§ Extrait source
##############################

Dans Blue Jean, la réalisatrice Georgia Oakley revient sur une période peu connue de l’histoire du Royaume-Uni : la promulgation de la section 28, qui interdisait aux écoles publiques de “promouvoir l’enseignement de l’acceptabilité de l’homosexualité”. Dans ce contexte, Jean (Rosy McEwen), l’héroïne du film et professeure d’EPS lesbienne, doit rester discrète pour ne pas perdre son travail. Une histoire émouvante et délicate qui met en lumière une période pas si lointaine et qui reste d’actualité dans certains pays. Article initialement publié dans le numéro 106 de Jeanne Magazine.

Qu’est-ce que la section 28 ?

Georgia Oakley situe son intrigue en 1988 au Royaume-Uni. Margaret Thatcher est alors Première Ministre depuis près de 10 ans et mène une politique très conservatrice. Dans ce contexte, une polémique éclate lors de la traduction en anglais du livre Mette bor hos Morten og Erik (Jenny Lives with Eric and Martin) de l’autrice suédoise Susanne Bösche. Ce livre pour enfants en noir et blanc est l’un des premiers à raconter une histoire d’homoparentalité. Il se retrouve assez naturellement lu dans plusieurs écoles en Angleterre mais cela n’est pas du goût de tout le monde, en particulier du Parti Conservateur qui ne veut pas que l’argent public serve à corrompre les enfants.

##############################

§ Consigne 1
Dans l'article sur le film Blue Jean, en quelle année Georgia Oakley situe-t-elle son intrigue ?
Le texte et les entrées n'ont aucun lien entre eux.

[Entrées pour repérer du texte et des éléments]

##############################

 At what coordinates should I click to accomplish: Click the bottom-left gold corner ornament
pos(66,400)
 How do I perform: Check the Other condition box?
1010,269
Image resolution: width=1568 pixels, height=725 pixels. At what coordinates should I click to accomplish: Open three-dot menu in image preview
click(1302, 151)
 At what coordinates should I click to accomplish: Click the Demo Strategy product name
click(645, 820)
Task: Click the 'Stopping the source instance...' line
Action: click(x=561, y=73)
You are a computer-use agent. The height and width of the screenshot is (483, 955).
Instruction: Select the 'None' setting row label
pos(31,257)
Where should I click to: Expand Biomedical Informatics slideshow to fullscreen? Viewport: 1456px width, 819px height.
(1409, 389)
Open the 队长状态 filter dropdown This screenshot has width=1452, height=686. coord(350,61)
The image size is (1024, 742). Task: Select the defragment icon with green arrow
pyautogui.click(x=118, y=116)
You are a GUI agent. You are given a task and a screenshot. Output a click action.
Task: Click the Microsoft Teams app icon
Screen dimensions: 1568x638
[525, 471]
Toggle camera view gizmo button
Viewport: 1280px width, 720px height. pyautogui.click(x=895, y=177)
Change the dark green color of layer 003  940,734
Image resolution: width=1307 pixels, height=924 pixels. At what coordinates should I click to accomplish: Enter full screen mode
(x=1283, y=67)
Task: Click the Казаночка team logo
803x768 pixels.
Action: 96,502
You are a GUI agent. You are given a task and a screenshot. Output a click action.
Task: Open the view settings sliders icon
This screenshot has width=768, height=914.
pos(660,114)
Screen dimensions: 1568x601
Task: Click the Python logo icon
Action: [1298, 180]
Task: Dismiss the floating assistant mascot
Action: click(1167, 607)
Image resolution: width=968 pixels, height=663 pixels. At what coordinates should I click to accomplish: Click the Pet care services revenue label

##############################

§ Consigne 2
Mets à l'échelle les entrées, de la toute première ligne jusqu'à la ligne qui contient "click(1302, 151)" incluse, et réécris-les en entier avec leurs demandes. Multiplie chaque coordonnée des réponses par 1,5 et arrondis à l'entier, les moitiés vers le haut.

§ Réponse complète 1
En 1988.

§ Réponse complète 2
 At what coordinates should I click to accomplish: Click the bottom-left gold corner ornament
pos(99,600)
 How do I perform: Check the Other condition box?
1515,404
Image resolution: width=1568 pixels, height=725 pixels. At what coordinates should I click to accomplish: Open three-dot menu in image preview
click(1953, 227)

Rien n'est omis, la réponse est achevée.